Sayangnya, fasilitas pasar induk hingga kini belum tersedia. Pembangunannya memang sudah tercantum dalam Rencana Pembangunan Jangka Menengah Daerah (RPJMD) 2025–2029, dengan target lokasi di Kelurahan Graha Indah. Namun, realisasi fisik baru diproyeksikan berjalan pada 2026.
Ketua Komisi II DPRD Balikpapan, Fauzi Adin Firmansyah, menyebutkan saat ini tahapan yang dilakukan adalah revisi desain. “Kita bicara realistis saja, pasar induk masih perlu revisi desain. DED (detail engineering design) yang ada itu dibuat tahun 2004, jadi tidak layak, tidak sesuai kondisi saat ini,” ujarnya, Jumat (15/8/2025).
Menurut Fauzi, perubahan dokumen DED ini penting agar perhitungan kebutuhan biaya, material, dan teknis sesuai dengan kondisi terkini. “Revisi DED baru dianggarkan di APBD Perubahan 2025, sehingga pembangunan fisiknya paling cepat 2026 atau bahkan 2027,” bebernya.
Setelah revisi rampung, barulah legislator dapat mengalokasikan anggaran pembangunan fisik pasar induk.
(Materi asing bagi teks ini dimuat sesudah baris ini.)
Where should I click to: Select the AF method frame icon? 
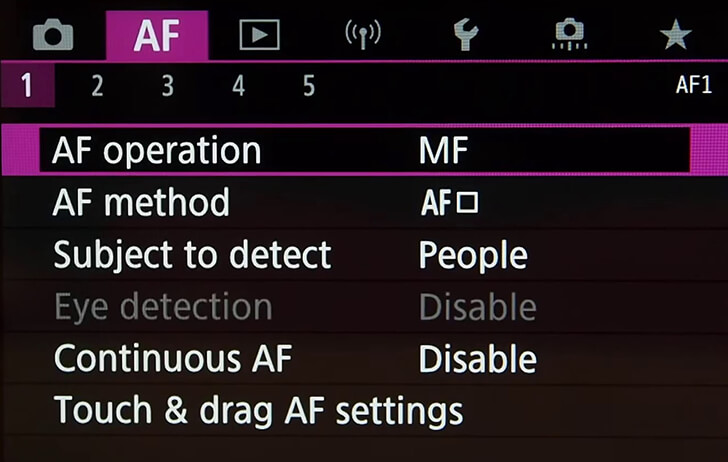tap(449, 203)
Fauzi berharap penganggaran bisa masuk di APBD 2026, mengingat keberadaan pasar induk sangat dibutuhkan untuk mengurai kepadatan di Pasar Pandansari maupun Kebun Sayur.
“Ini sudah masuk RPJMD, artinya lima tahun ke depan harus ada tahapan berjalan secara kontinu. Mulai dari revisi DED hingga pembangunan fisik,” tegasnya.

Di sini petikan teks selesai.